● WHAT TO WORK ON:
Collect each line in the material below that contains the word "Open". Case counts.
━━ DATA SECTION
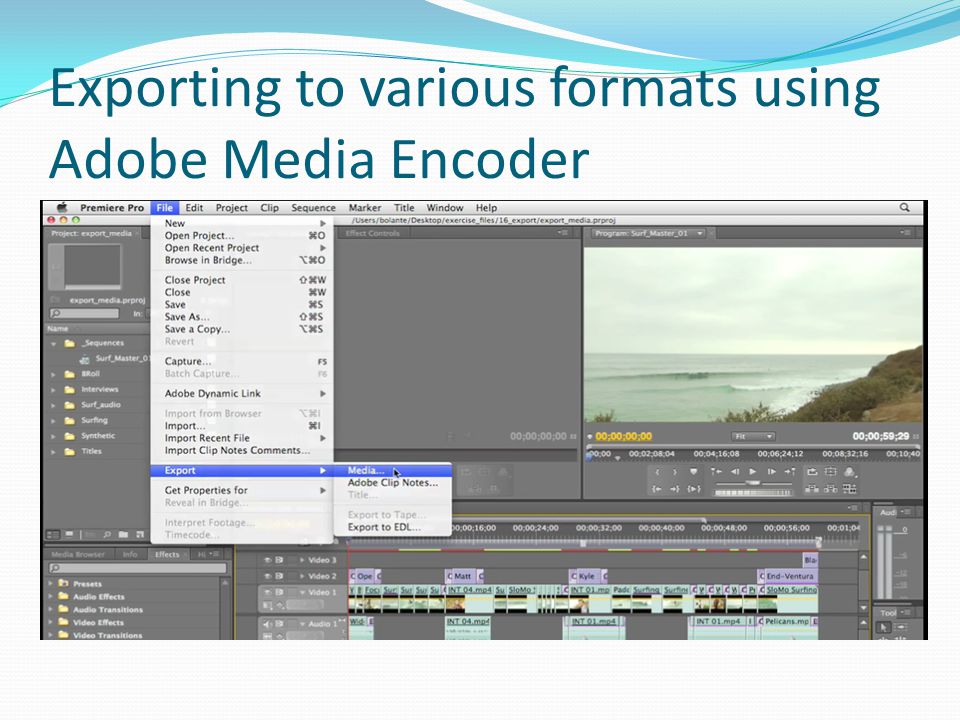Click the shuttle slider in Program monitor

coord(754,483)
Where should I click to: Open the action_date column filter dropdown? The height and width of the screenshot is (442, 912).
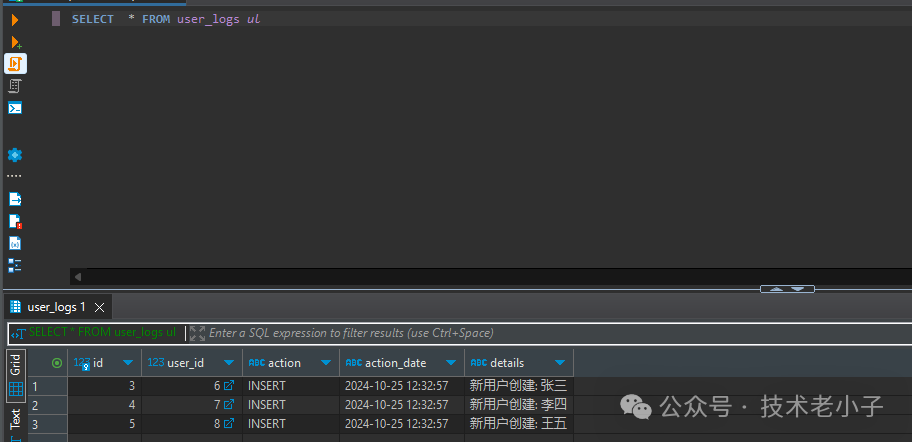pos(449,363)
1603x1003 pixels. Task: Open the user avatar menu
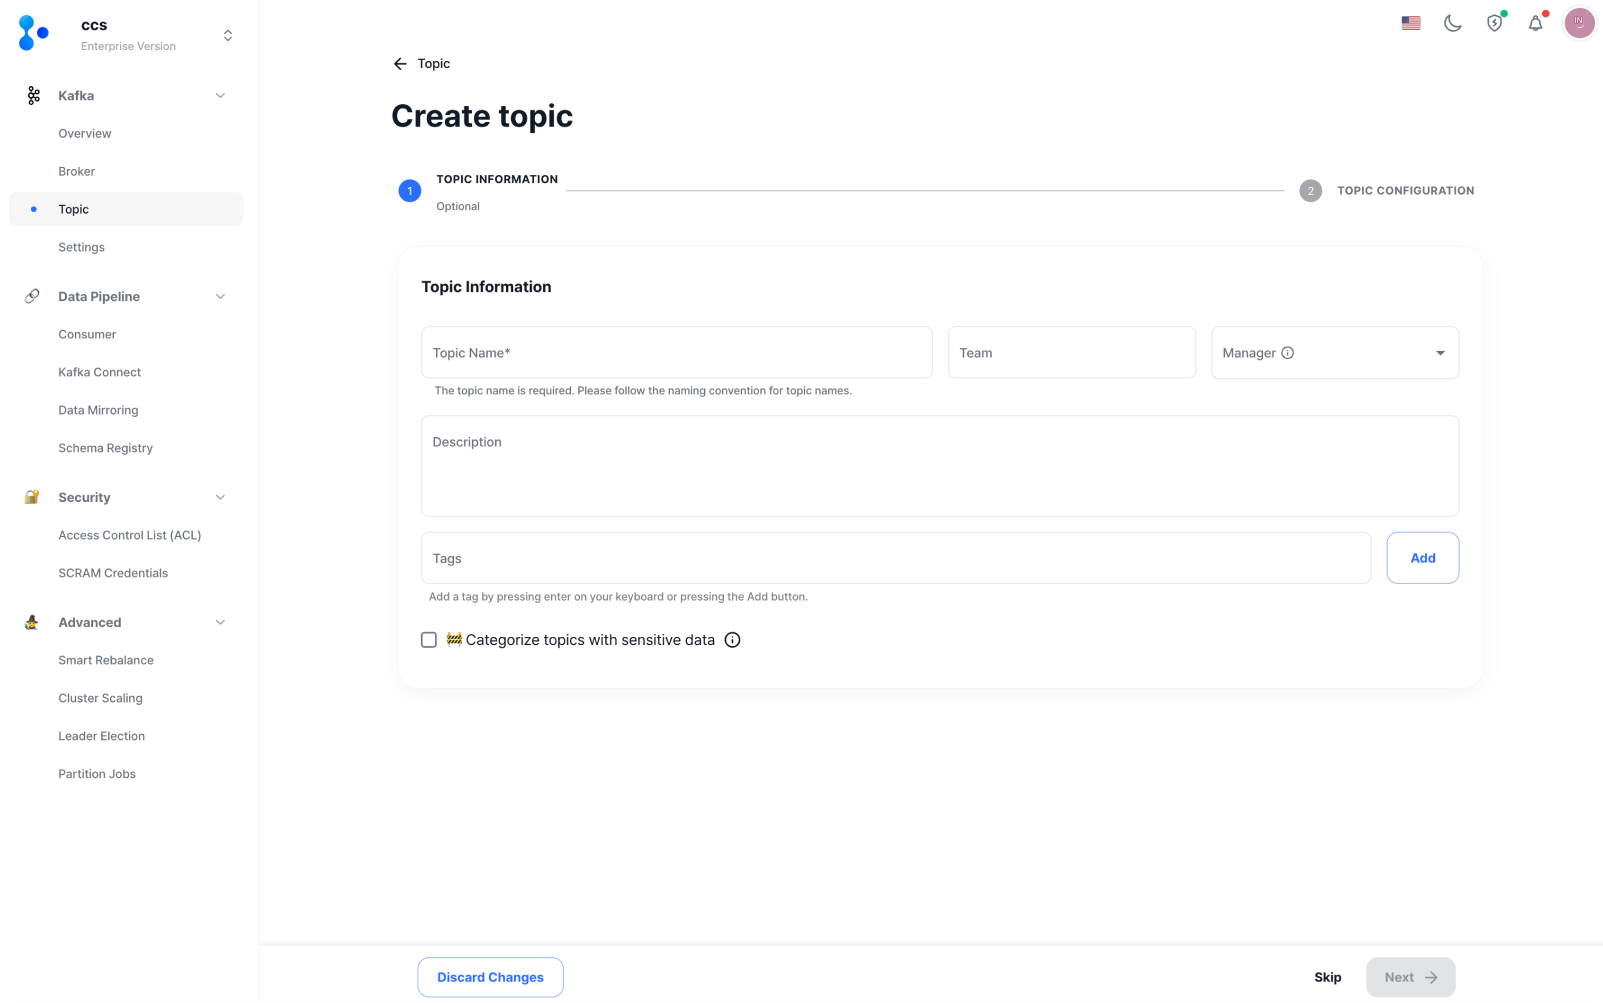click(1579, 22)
━━━━
━━ DATA SECTION
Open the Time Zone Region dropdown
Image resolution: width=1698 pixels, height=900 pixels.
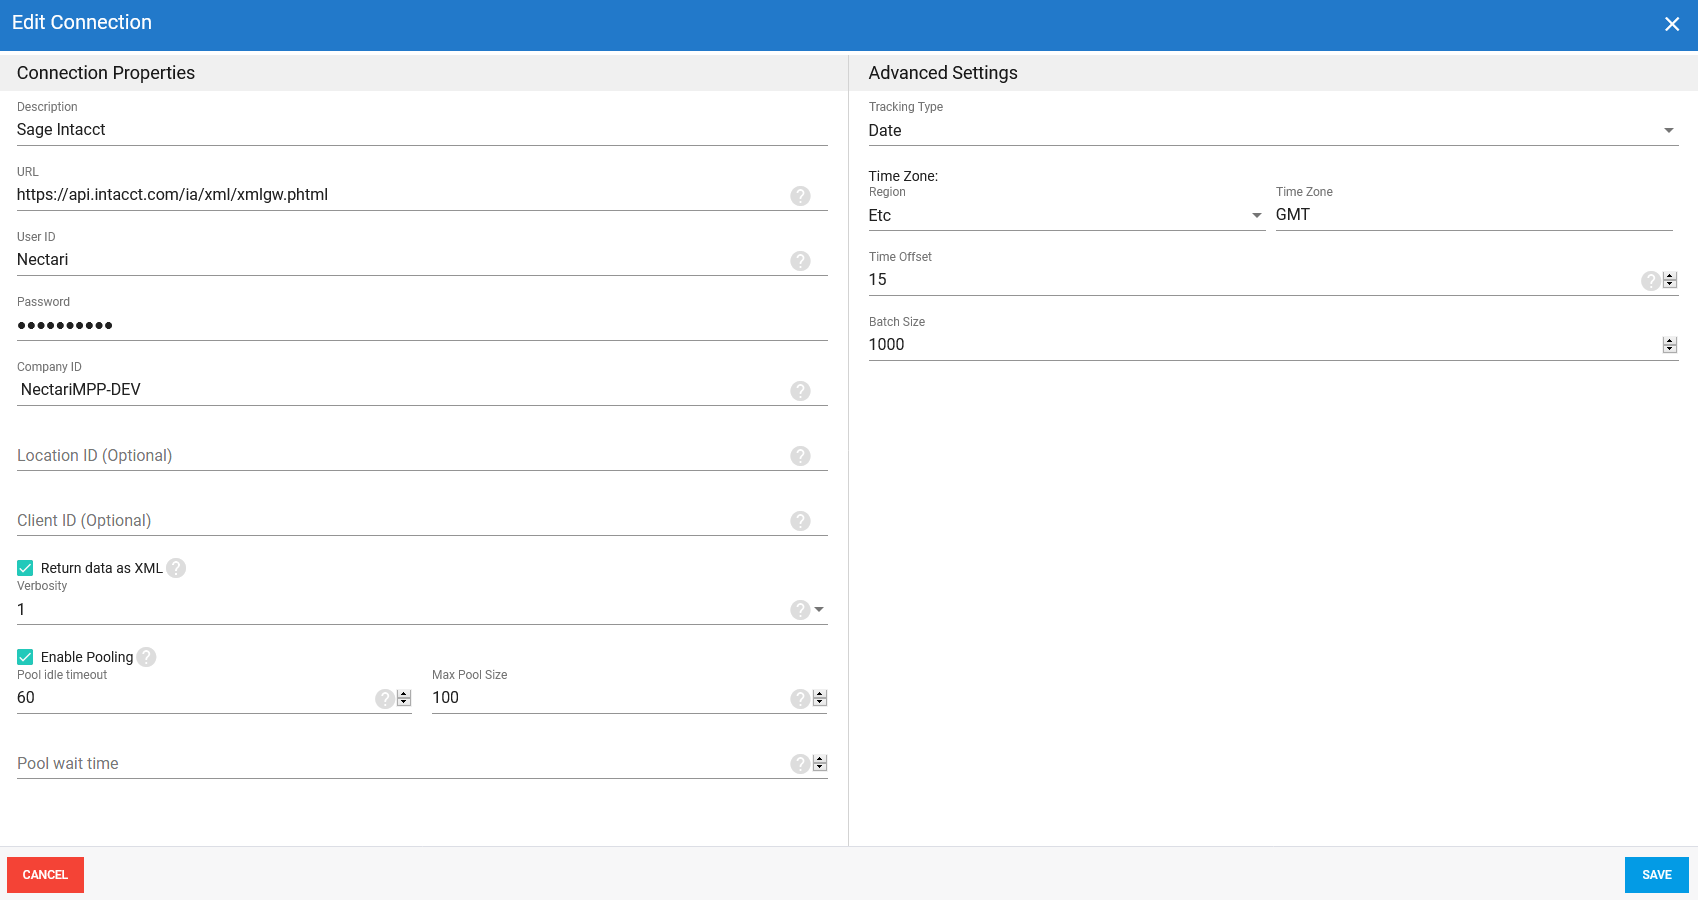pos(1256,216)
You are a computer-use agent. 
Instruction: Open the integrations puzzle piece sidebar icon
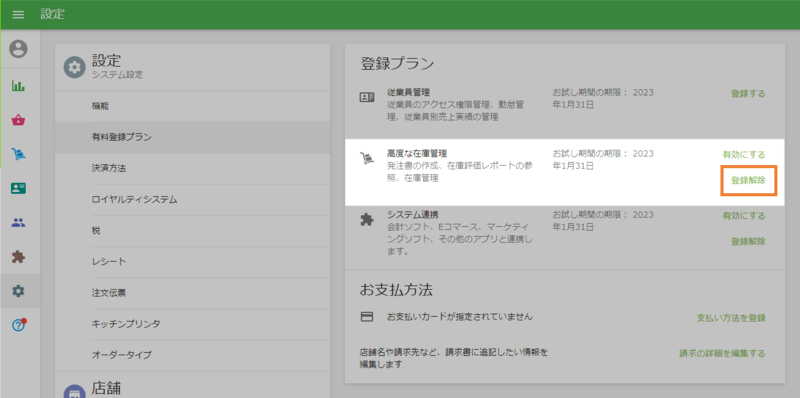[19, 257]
━━━━
● WRITTEN ANSWER:
Where should I click to: Open the action_date column filter dropdown? The height and width of the screenshot is (442, 912).
1603x1003 pixels. Task: Open the user avatar menu
Open the Time Zone Region dropdown
Instruction: Open the integrations puzzle piece sidebar icon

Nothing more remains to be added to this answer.